Amundsen und Scott: Zwei Wege im Kampf um den Südpol

Amundsen und Scott: Zwei Wege im Kampf um den Südpol

Amundsen

Am 14. Dezember 1911 erreichte der Norweger Roald Amundsen als erster Mensch den Südpol, vier Wochen später der Brite Robert Scott, der auf dem Rückweg umkam. Ihre Lager waren 320 Kilometer voneinander entfernt und sie hatten Kontakt miteinander. Scotts Scheitern wurde und wird heroisiert und idealisiert – z. B. in Stefan Zweigs „Sternstunden der Menschheit“ – Amundsens Erfolg jedoch eher beiläufig zur Kenntnis genommen und glücklichen Umständen zugeschrieben.


In Wahrheit verhält es sich umgekehrt: Scotts Scheitern war vorprogrammiert, Amundsens Erfolg war sorgfältig geplant und berücksichtigte alle bisherigen Erfahrungen. Die beiden vertraten völlig verschiedene Forschertypen: Scott – ein junger englischer Offizier – wollte seinen eigenen Ruhm und den seines Landes mehren, das damals eine der beherrschenden imperialistischen Mächte war. Wie in einem Brennglas vertrat er die Überheblichkeit – und Schwäche – der chauvinistischen imperialistischen Ideologie: Was er aus England kannte, war für ihn gut – der Rest schlecht, egal, ob das für die Verhältnisse in der Antarktis passte. Er verwendete englische Ponys und Motorschlitten, die beide komplett versagten. Dabei waren die Ponys schon bei der Südpol-Expedition Ernest Shackletons 1909 gescheitert!
So mussten die Engländer die schweren Schlitten selbst ziehen. Seine Mannschaft trug englisches Tuch (grobe Wolle), das sich von der Nässe vollsaugte und kaum vor der Kälte schützte und zu schweren Erfrierungen führte. Amundsen dagegen stand in der Tradition Nansens (s. „Rote Fahne“ 26, S. 25), er war Sohn eines kleinen Landes, das sich in seiner Zeit gerade von der schwedischen Kolonialherrschaft frei machte.
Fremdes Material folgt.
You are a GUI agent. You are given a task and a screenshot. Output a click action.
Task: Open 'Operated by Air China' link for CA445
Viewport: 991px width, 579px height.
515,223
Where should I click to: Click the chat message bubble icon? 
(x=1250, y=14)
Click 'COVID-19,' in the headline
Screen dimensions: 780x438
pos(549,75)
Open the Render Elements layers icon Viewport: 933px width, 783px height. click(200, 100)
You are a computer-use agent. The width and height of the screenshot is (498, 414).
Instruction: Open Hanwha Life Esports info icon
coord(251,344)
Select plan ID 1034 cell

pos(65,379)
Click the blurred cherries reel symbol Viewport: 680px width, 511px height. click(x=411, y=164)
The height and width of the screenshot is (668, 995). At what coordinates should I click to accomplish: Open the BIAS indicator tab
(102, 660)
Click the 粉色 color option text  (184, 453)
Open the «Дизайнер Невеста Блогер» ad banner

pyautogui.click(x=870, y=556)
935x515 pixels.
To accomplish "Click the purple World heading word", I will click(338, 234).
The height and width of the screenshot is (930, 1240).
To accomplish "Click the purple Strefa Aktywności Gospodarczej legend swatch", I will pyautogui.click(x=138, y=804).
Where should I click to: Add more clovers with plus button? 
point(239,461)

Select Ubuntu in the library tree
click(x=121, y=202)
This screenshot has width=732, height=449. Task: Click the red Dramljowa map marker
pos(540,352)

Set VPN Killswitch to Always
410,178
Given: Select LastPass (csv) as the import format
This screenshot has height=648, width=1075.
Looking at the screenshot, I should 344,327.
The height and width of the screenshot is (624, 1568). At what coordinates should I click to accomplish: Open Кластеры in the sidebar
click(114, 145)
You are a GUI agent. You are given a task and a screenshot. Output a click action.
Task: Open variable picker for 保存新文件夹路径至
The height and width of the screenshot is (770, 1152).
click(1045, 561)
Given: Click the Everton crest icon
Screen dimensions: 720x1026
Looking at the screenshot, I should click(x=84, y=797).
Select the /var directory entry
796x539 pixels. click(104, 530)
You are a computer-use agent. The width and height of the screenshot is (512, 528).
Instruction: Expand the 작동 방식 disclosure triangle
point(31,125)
Zu seinen historischen Leistungen gehören außer dem Südpol die erste Durchfahrt der Nordwestpassage im Norden Kanadas von Grönland zur Beringsee, der erste Nordpol-Überflug mit Flugzeug und bahnbrechende Erkenntnisse über den Erdmagnetismus. Überheblichkeit war ihm fremd. Er studierte die Erfahrungen der Eskimos, trug z. B. daher Felljacken aus Seehundsfell, die vor Wind und Nässe schützten und die Wärme hielten. Er verwendete an die Arktis angepasste Hunde als Zugtiere, die ihm auf dem Marsch auch als Nahrung dienten. Er war bescheiden und lernbegierig – Nansen war sein Freund und Mentor und Amundsen verwendete Nansens arktischen Bedingungen ideal angepasstes Schiff, die „Fram“, ein zweites Mal. Er war großherzig und fair. Es ging ihm um die Sache. Scott war unbelehrbar, er wies das Angebot Amundsens zurück, der ihm Hunde zur Verfügung stellen wollte und ihm sogar anbot, die Expedition gemeinsam zu unternehmen. Amundsen durchdachte jedes Detail genau. Scott meinte, er könne sich das sparen und alle Schwierigkeiten mit Willensanstrengung meistern. Scotts fast übermenschliche Energieleistung verdient Respekt. Aber das ist auch alles. Sein Scheitern war zwingend, er ersetzte Planung und Kenntnis der Natur durch Willkür, Subjektivismus und Borniertheit.
Sein Scheitern und Tod war das Ergebnis einer Kette von großen und scheinbar kleinen Fehlern, nicht Pech oder Schicksal. Amundsens Freiheit war die Einsicht in die Notwendigkeit. „Ein fanatischer draufgängerischer Einsatz ist keine Heldentat, sondern eine unüberlegte Handlung, die nichts mit Vernunft zu tun hat. … Ein freier, heldenhafter Entschluss besteht dort, wo sich der Mensch nach naturwissenschaftlichen und sozialen Gesetzmäßigkeiten einsetzt, wenn er weiß, dass seine Handlung richtig ist.“ (Edouard Calic, Roald Amundsen, Berlin 1963 S. 206f).